Of the estimated 11 million illegal immigrants in the country, some 7 million are in the job force. The idea that they can be deported or replaced en masse with jobless U.S. workers is far-fetched. That’s the message that Alabama farmers have been giving their elected leaders, so far to little avail.

Alabama lawmakers insist that, by driving undocumented workers out, they will open jobs for Americans; the unemployment rate in the state is nearly 10 percent. But farmers say that jobless U.S. workers, mostly inexperienced in field work and concentrated in and around cities, are ill-suited and mostly unwilling to do the back-breaking, poorly paid work required to plant and harvest tomatoes, squash, cucumbers and other crops. Farmers also say that, if they were to raise wages to make the jobs more attractive, as advocates for the new law suggest, crop prices would soar, making Alabama produce uncompetitive.

A federal court has stayed some parts of the Alabama law, such as a particularly obnoxious measure that requires school systems to collect information on the immigration status of students and their parents. But it has let stand other provisions, including one allowing police to demand documentation from suspected illegal immigrants who are pulled over in routine traffic stops. This has prompted some of the state’s estimated 120,000 illegal immigrants to pack up and head elsewhere.
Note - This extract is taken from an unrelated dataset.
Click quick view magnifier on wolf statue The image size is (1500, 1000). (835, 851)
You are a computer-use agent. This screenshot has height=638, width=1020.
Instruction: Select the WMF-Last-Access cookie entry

Some lawmakers, including Rep. Lamar Smith (R-Tex.), are suggesting the creation of a guest-worker program to recruit sufficient numbers of farm hands and other unskilled workers. But the workers required are already in the United States. Congress and the federal government have failed to establish an adequate supply of visas for the immigrant labor drawn here by the prospect of jobs. The right thing to do is to fix the problem by enabling those workers to legalize their status and put them on a path to citizenship.